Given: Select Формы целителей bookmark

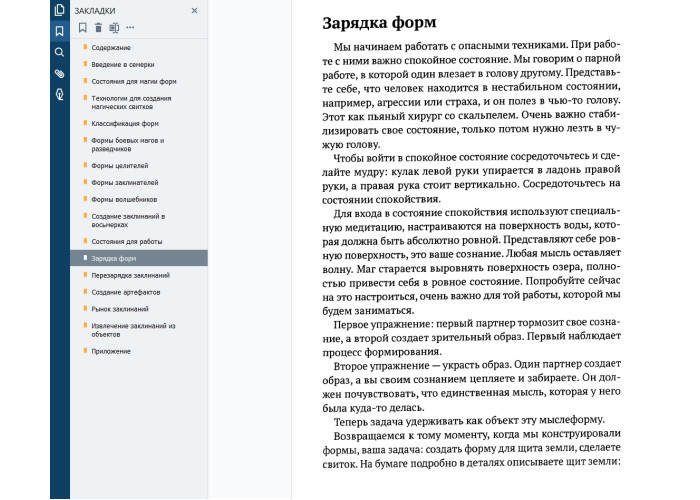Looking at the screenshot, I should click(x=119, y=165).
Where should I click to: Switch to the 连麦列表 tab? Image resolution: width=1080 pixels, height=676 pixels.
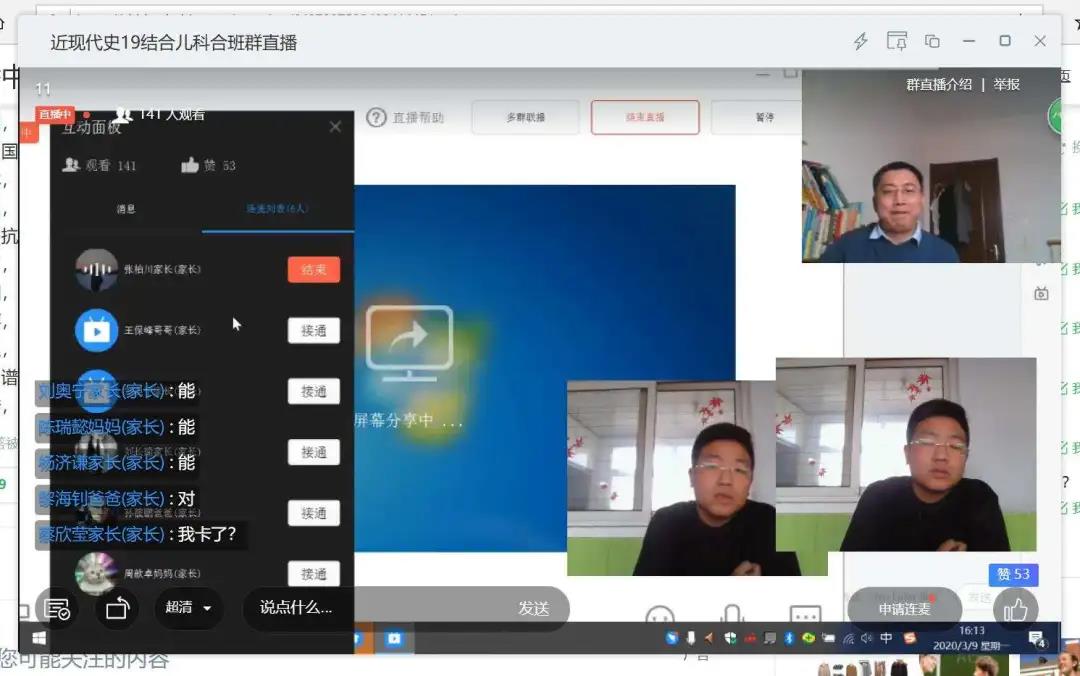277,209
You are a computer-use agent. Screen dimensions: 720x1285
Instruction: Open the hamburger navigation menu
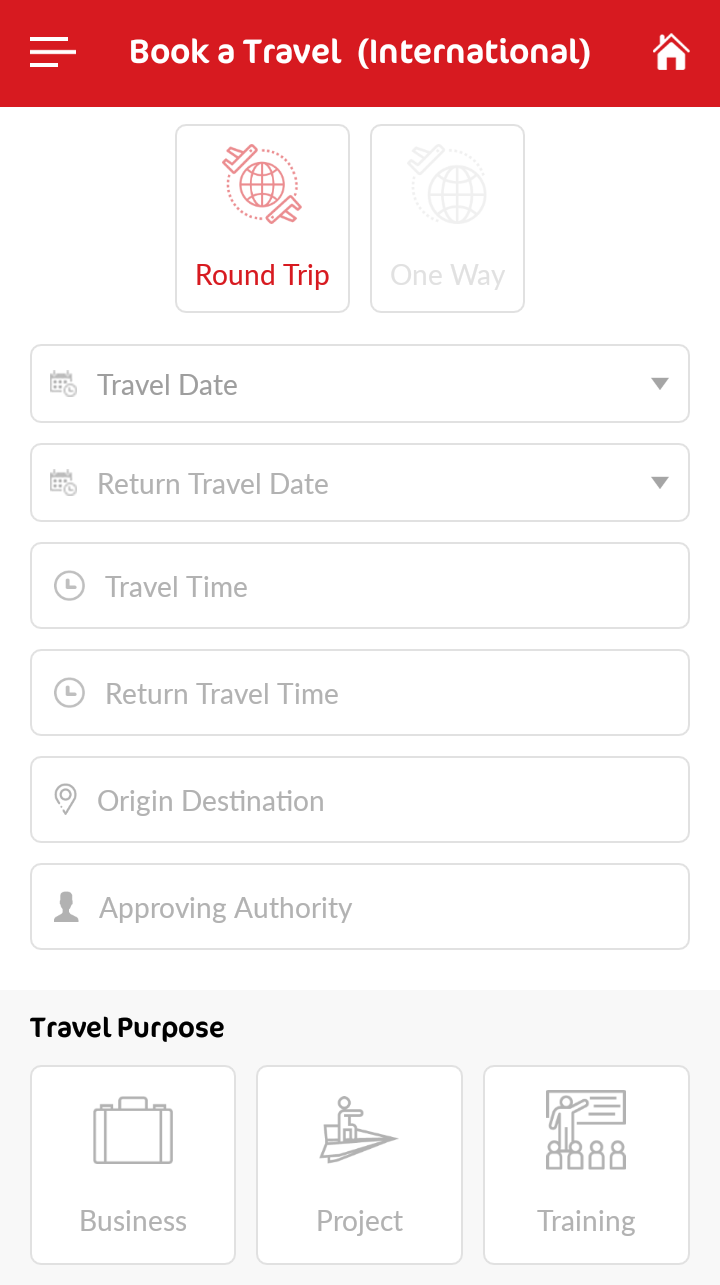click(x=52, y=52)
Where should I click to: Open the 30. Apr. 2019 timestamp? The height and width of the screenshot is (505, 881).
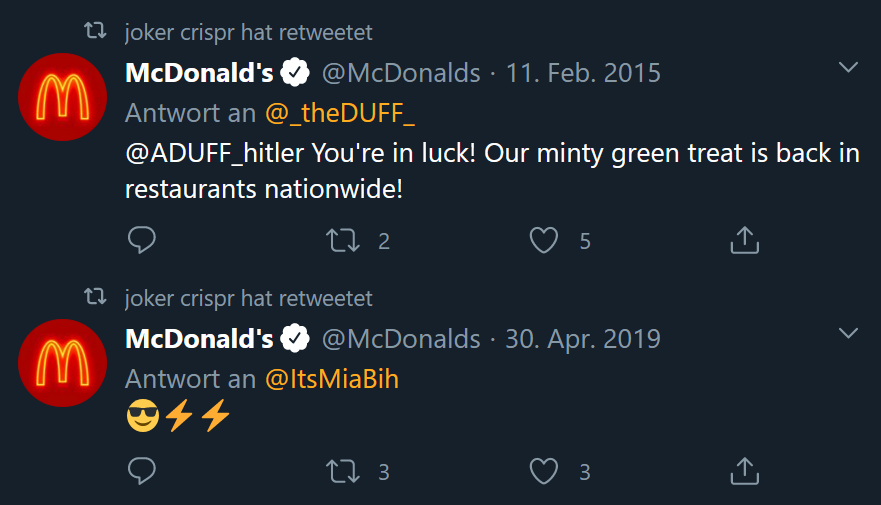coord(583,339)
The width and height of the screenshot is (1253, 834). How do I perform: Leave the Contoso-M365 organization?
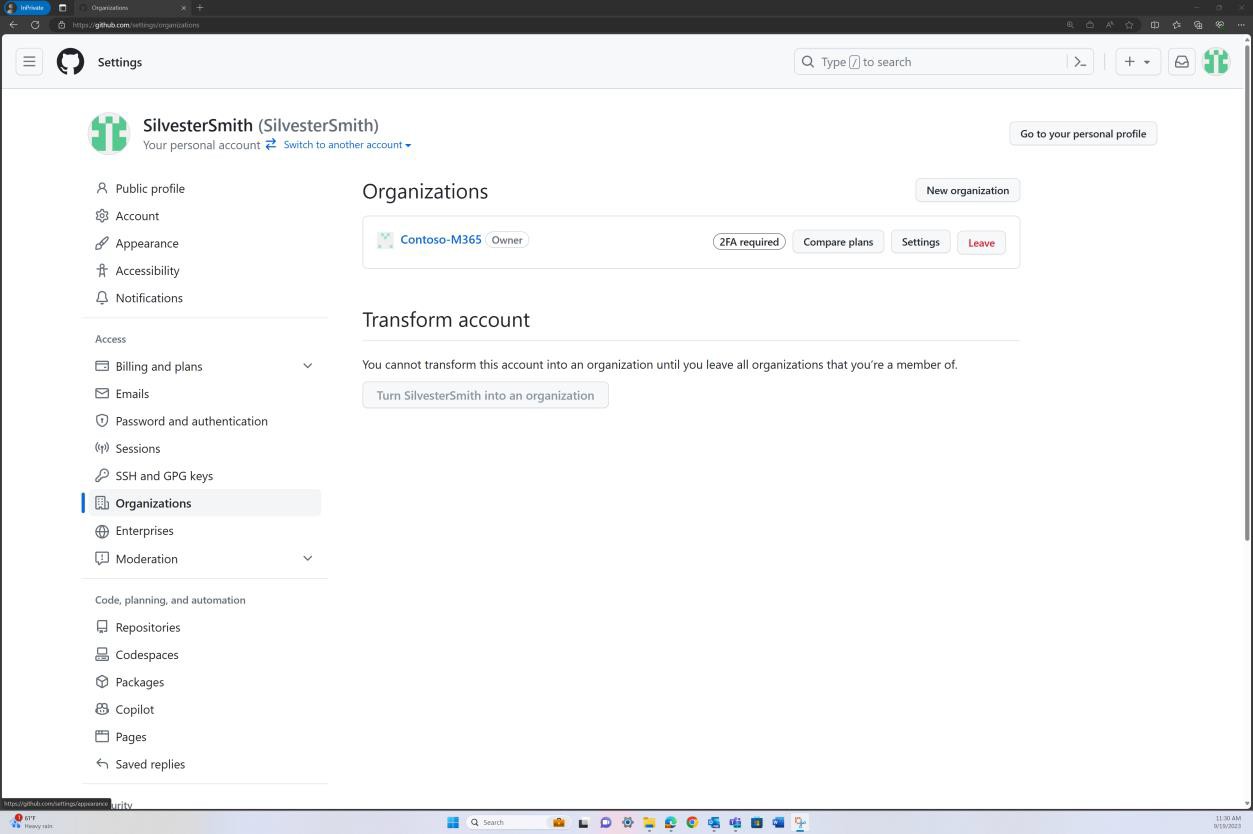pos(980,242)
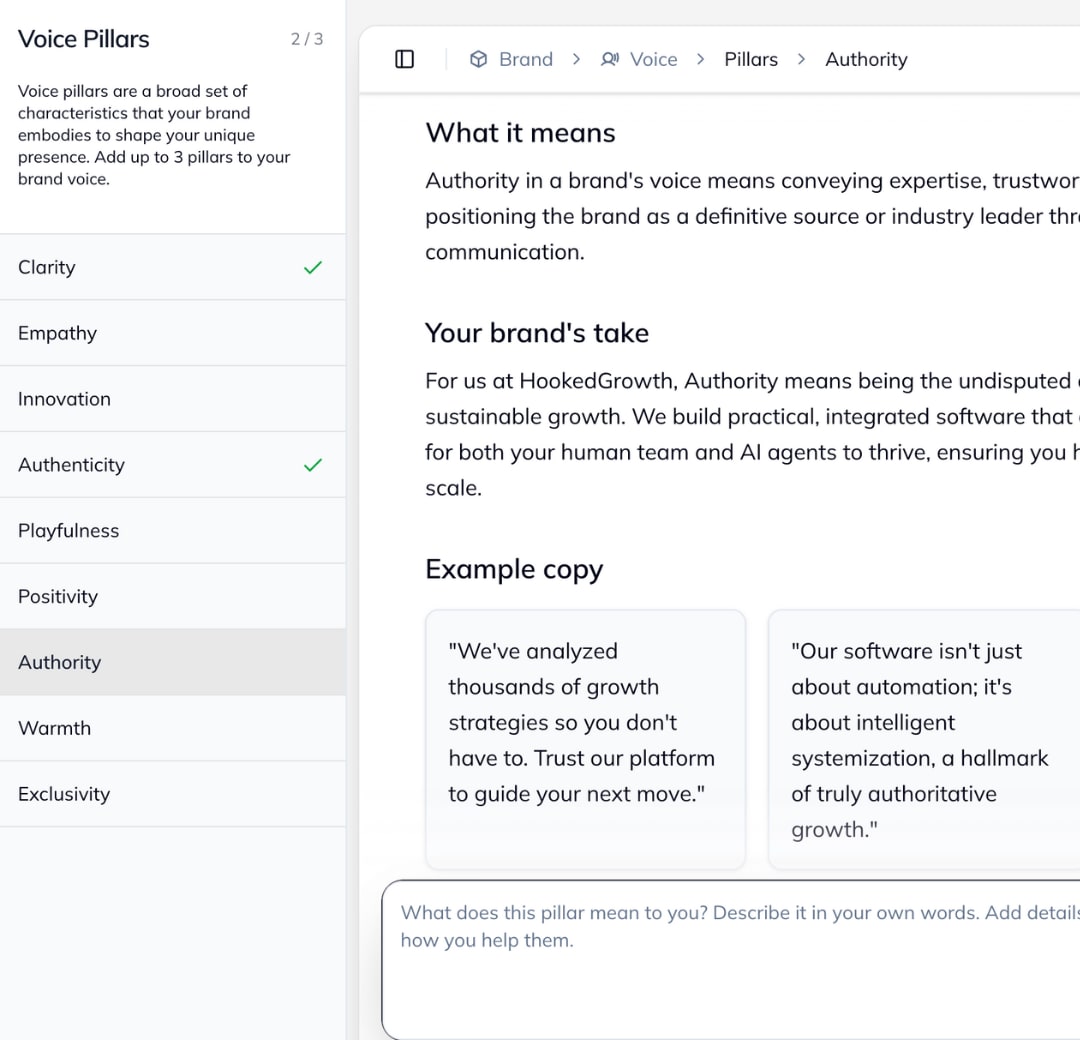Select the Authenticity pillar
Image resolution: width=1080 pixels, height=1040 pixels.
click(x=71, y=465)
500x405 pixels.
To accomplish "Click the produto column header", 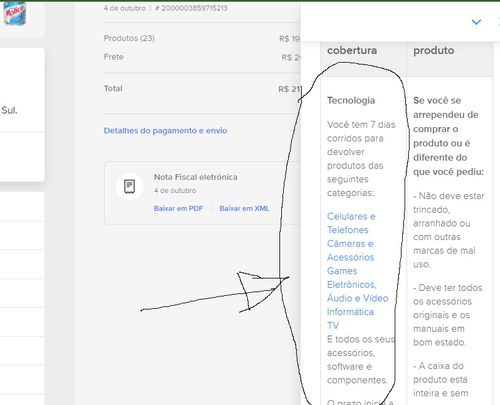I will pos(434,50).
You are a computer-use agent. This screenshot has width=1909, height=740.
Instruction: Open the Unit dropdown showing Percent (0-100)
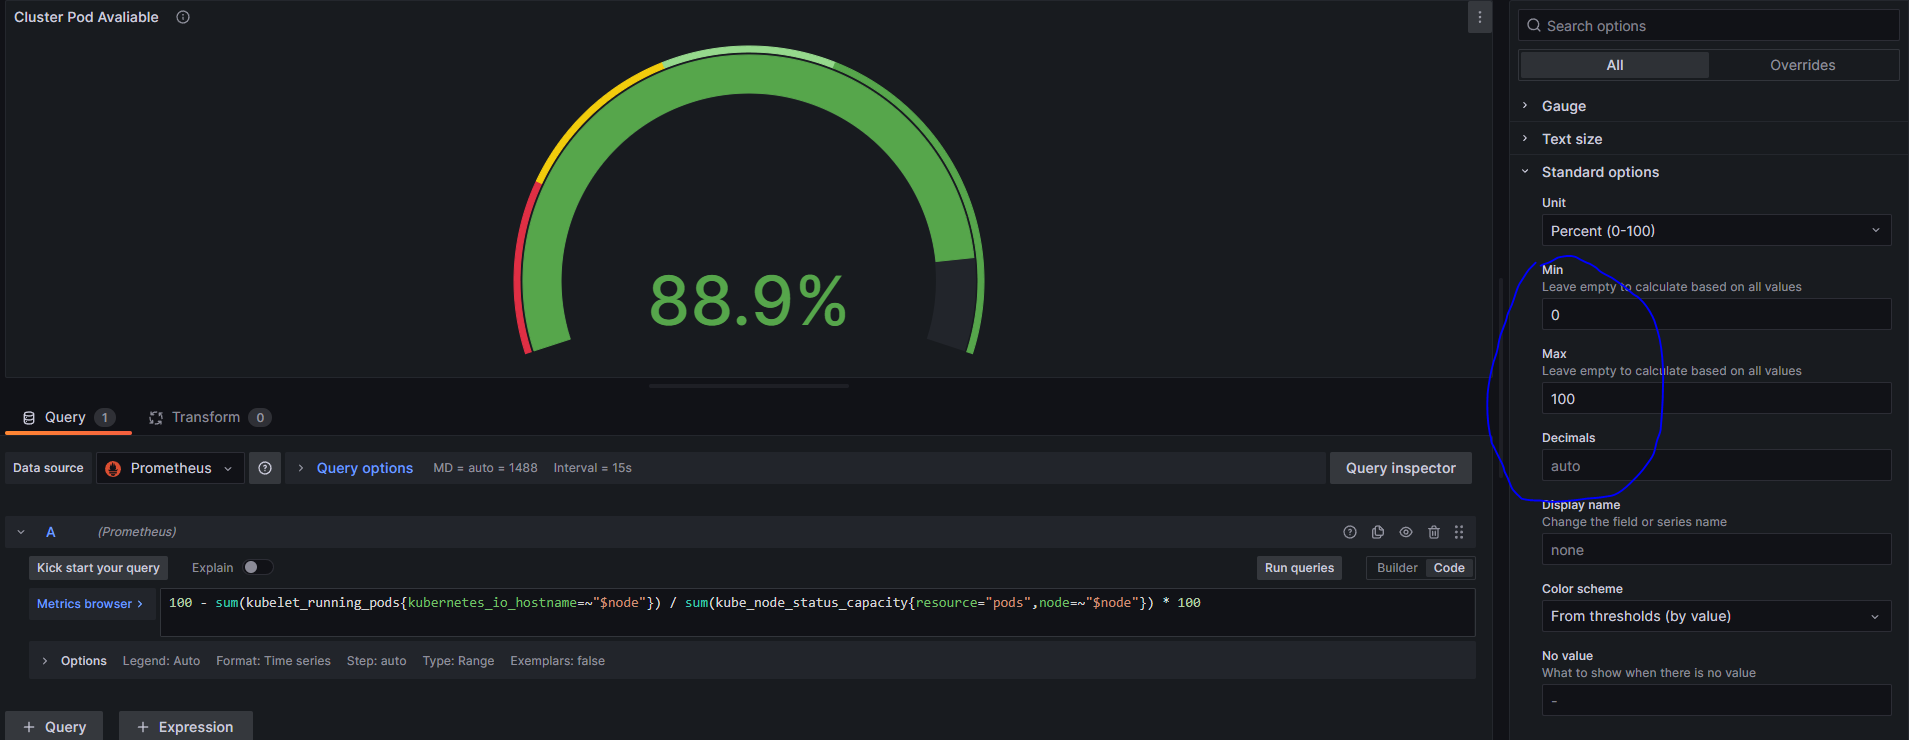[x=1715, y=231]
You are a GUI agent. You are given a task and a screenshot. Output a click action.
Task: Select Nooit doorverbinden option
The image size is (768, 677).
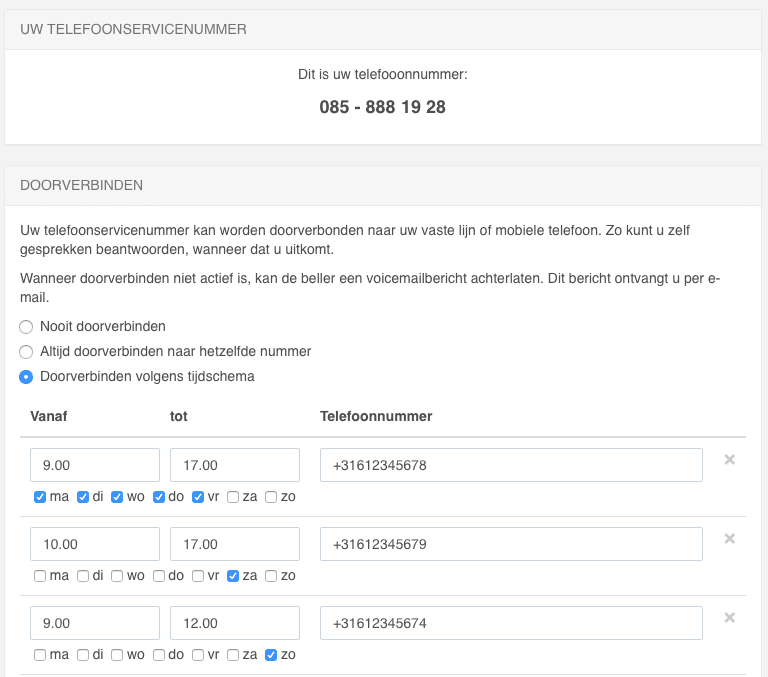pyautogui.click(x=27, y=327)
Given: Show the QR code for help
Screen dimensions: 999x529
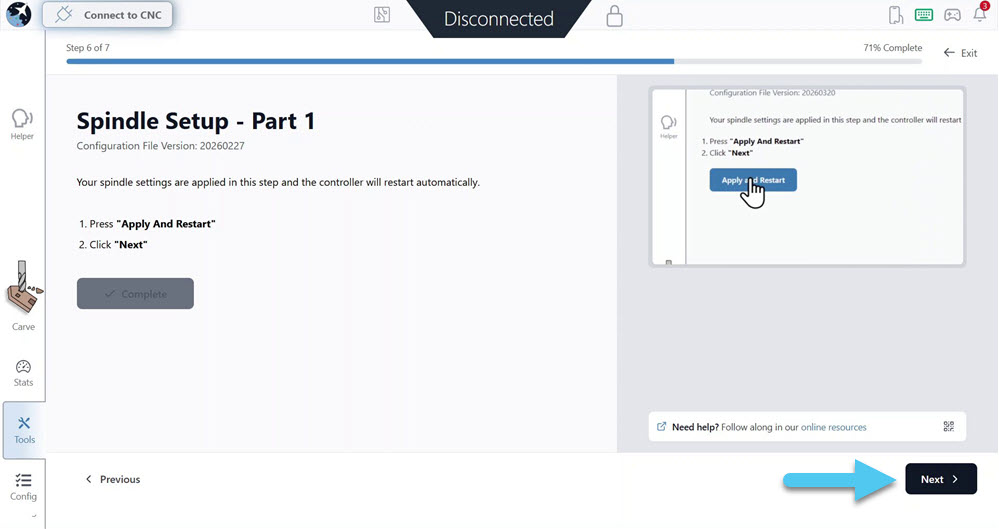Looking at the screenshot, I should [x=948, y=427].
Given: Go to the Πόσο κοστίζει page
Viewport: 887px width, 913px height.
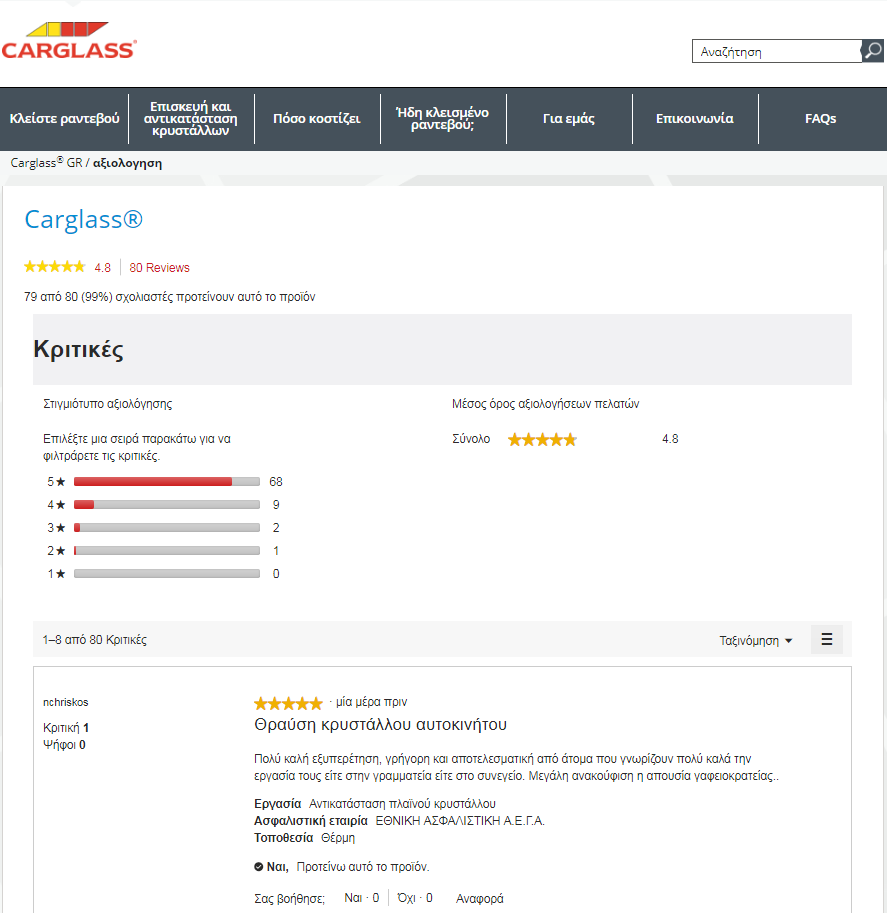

● ● ● ●

Write out, word for word, the lines running from the one containing "Instruction: Open the Unit" to the end of the data above; the pictures are to be left out.

Instruction: Open the Unit dropdown showing Percent (0-100)
[x=1715, y=231]
You are a GUI agent. You are given a task and a screenshot. Output a click action.
Task: Select Nooit doorverbinden option
The image size is (768, 677).
pyautogui.click(x=27, y=327)
Given: Show the QR code for help
Screen dimensions: 999x529
Looking at the screenshot, I should [x=948, y=427].
Given: Go to the Πόσο κοστίζει page
Viewport: 887px width, 913px height.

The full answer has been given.